* _PERGUNTAS_:
1. Liste todas as localidades do Líbano mencionadas na notícia sobre os ataques de Israel ao Líbano.
2. Prossiga com a notícia sobre os ataques de Israel ao Líbano a partir do ponto em que ela termina.

* _TEXTO DE LEITURA_:
◇ ◇ ◇
Publicado 26/05/2026 13:52

Os ataques de Israel contra o Líbano, desde março, já causaram mais de 3.200 mortos e 9.700 feridos

BEIRUTE, 20 de maio de 2026  -- Equipes de resgate vasculham os escombros em busca de três pessoas dadas como desaparecidas no local de um ataque aéreo israelense em Deir Qanoun En Nahr, perto da cidade de Tiro, no sul do Líbano, em 20 de maio de 2026. At
Europa Press/Contacto/Ali Hashisho

MADRID 26 maio (EUROPA PRESS) -

As autoridades libanesas elevaram nesta terça-feira para mais de 3.200 o número de mortos e para 9.700 o de feridos em consequência dos ataques perpetrados pelo Exército de Israel contra seu território desde o dia 2 de março, um balanço que não parou de aumentar apesar do cessar-fogo em vigor desde meados de abril e prorrogado por duas vezes.

O Ministério da Saúde libanês indicou em um comunicado divulgado pela agência de notícias estatal NNA que 3.213 pessoas morreram e 9.737 ficaram feridas em consequência desses bombardeios.

Nesta mesma terça-feira, os ataques de Israel contra a localidade de Mashqara, no sul do Líbano, causaram a morte de pelo menos doze pessoas, de acordo com informações da NNA, embora a Defesa Civil tenha informado à emissora catariana Al Jazeera que o número de mortos é de 15, somando-se os bombardeios do Exército israelense contra Habush e Sharnai, ambos municípios também situados no sul do Líbano.
◇ ◇ ◇
* _MATERIAL EXTRAÍDO_:
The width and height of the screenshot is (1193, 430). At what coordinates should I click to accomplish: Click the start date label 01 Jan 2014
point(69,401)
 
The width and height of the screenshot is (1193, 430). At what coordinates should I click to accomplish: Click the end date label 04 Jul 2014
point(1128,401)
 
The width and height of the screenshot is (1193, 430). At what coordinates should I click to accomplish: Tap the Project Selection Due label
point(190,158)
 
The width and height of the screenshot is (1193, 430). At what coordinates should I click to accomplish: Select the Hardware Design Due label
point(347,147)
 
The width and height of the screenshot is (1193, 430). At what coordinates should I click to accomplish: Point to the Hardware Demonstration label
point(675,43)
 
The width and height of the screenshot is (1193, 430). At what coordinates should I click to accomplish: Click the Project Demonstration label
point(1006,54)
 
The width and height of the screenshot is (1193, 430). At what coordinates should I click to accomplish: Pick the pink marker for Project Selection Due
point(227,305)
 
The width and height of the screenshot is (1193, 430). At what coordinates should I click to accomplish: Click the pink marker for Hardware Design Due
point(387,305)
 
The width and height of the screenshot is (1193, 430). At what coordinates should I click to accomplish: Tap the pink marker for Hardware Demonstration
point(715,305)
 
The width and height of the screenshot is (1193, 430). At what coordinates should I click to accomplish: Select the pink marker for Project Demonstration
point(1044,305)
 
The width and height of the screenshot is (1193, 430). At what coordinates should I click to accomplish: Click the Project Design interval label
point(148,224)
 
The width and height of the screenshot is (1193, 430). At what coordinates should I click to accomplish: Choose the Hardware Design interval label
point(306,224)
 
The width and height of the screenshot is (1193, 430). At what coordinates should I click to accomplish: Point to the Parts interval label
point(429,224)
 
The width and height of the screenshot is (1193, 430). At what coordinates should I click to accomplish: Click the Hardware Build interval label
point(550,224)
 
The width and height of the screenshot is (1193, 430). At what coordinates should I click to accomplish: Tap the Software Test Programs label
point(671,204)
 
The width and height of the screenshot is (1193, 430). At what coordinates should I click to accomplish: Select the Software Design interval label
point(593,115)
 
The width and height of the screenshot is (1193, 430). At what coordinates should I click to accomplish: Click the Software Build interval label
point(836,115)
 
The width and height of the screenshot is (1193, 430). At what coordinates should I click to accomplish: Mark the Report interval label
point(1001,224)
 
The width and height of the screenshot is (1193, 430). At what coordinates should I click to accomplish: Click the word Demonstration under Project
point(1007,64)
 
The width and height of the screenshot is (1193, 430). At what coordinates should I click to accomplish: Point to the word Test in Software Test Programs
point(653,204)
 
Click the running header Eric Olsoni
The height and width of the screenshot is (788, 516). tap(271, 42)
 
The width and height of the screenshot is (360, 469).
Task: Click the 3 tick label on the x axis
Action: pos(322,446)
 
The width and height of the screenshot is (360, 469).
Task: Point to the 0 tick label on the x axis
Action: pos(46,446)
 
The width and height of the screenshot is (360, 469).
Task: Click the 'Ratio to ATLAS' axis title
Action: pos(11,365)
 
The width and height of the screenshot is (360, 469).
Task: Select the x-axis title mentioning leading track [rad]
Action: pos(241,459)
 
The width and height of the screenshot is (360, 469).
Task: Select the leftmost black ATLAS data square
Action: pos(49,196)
◇ ◇ ◇
* _RESPOSTAS_:
1. Beirute, Deir Qanoun En Nahr, Tiro, Mashqara, Habush, Sharnai

2.
As últimas hostilidades em grande escala eclodiram em 2 de março, quando o partido-milícia xiita Hezbollah lançou projéteis contra Israel em resposta ao assassinato do líder supremo do Irã, o aiatolá Ali Khamenei, na ofensiva lançada em 28 de fevereiro por Israel e pelos Estados Unidos contra o país asiático. As forças israelenses desencadearam uma nova ofensiva em grande escala e uma invasão terrestre do Líbano, à qual não puseram fim apesar da trégua alcançada em 17 de abril e das conversas de paz com a equipe de negociação do país vizinho.

As partes haviam acordado um cessar-fogo em novembro de 2024, após treze meses de combates na sequência dos ataques de 7 de outubro de 2023; no entanto, desde então, Israel continuou lançando bombardeios frequentes contra o país e manteve a presença de militares em vários pontos, argumentando que agia contra o Hezbollah, em meio a denúncias de Beirute e do grupo sobre essas ações.